Most of the shorts include interviews with local “experts,” people with firsthand (or at least close secondhand) knowledge of the sites: a pastor from the church in the final scene of The Graduate, say, or the former special counsel who helped to bring Animal House to the University of Oregon campus. That’s a great way to add to the pop lore, especially when the interviewees let us in on some lesser-known facts about the site. The short about Friday Night Lights was particularly illustrative on the ingenious use of a single physical location as many different on-screen places.
In their latest installment, the first of three in Chicago, they take on The Blues Brothers. And beyond the location interview at the Music Court bridge in Jackson Park—site of the Nazi rally in the movie—it would appear that a major portion of the three-minute short was put together by someone sitting down with some editing software, a DVD of The Blues Brothers, and a web browser displaying my site: Chicago Filming Locations of The Blues Brothers.

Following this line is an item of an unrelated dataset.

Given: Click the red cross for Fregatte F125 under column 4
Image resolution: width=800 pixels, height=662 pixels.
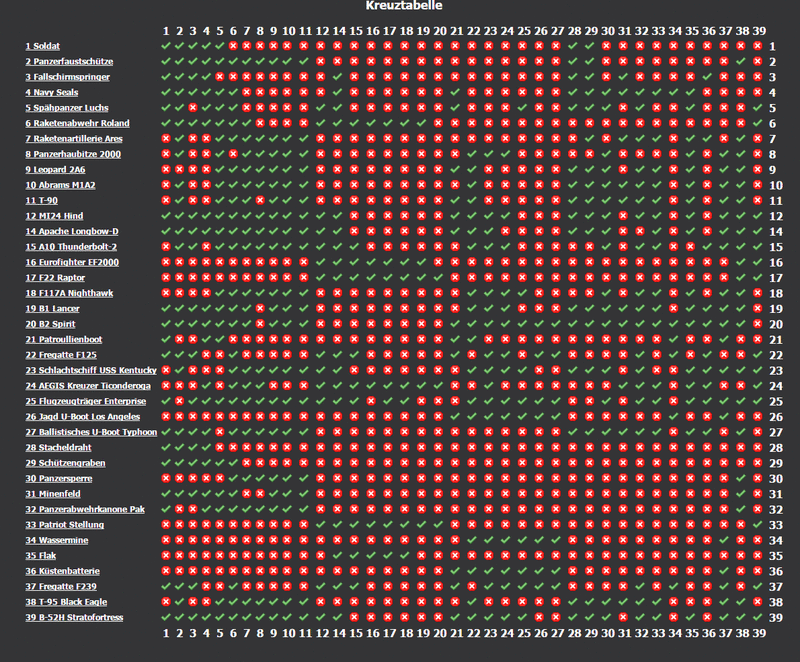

I say this because of the similarities in the captions that accompany several of the locations—not merely addresses, but phrasings that are somewhat distinctive due to my choice of words and their order. A standout example is their “Jackson Park between East Lagoon and 59 Street Harbor, Chicago, IL,” a near-verbatim copy of my notation, plus a typo and minus “South of Museum of Science and Industry.” (For whatever reason, both in their location shots and the caption, the A.V. Club has obfuscated the proximity of the bridge to MSI—just as the movie did.)
I’ll even go so far as to suspect that all of the on-screen captions, even the addresses, were cribbed from my site. Of course it’s impossible to say that for certain, unless the folks at the A.V. Club fess up—which is why, despite my desire for 100% perfect accuracy, I realize now in hindsight that I should have included a few “ringers.”
In the excellent book by Jeopardy über-champ Ken Jennings, Brainiac, he describes how trivia writers will often add ringers: little bits of unique, often incorrect data, used as markers to let the writers know when their work has been borrowed by others. The classic example Jennings cites is that of “Columbo’s first name: Philip,” a falsity inserted by Ken Worth into his Trivia Encyclopedia in the early 1970s—and which subsequently appeared in the first edition of the Trivial Pursuit game.
Worth’s subsequent lawsuit, and its dismissal in court, made clear that factual data, raw information, is not copyrightable. I’m not complaining about infringement or anything like that; that would be silly. I didn’t create the data—I merely compiled it from numerous sources (which I credited) and built on it with quite a bit of legwork (i.e., on-site location scouting).
An offhanded credit by the A.V. Club, for saving them from that same legwork—even just in the accompanying text, not on-screen—would have been the forthright, ingenuous thing to do. No matter, though; I remain their avid reader and fan, and I get pleasure out of knowing their little secret: that they visited my site and found it useful, regardless of how they used it.
You’re welcome, A.V. Club. Sincerely.
[Follow-up: Less than three hours after I posted this, I wound up in a friendly email exchange with A.V. Club general manager Josh Modell, who admitted that he “most definitely” used my site as a resource and offered to add a note and link to the bottom of their piece (now already in place). If you’ll pardon a cliché, I must say this: The Onion A.V. Club—too cool for school.]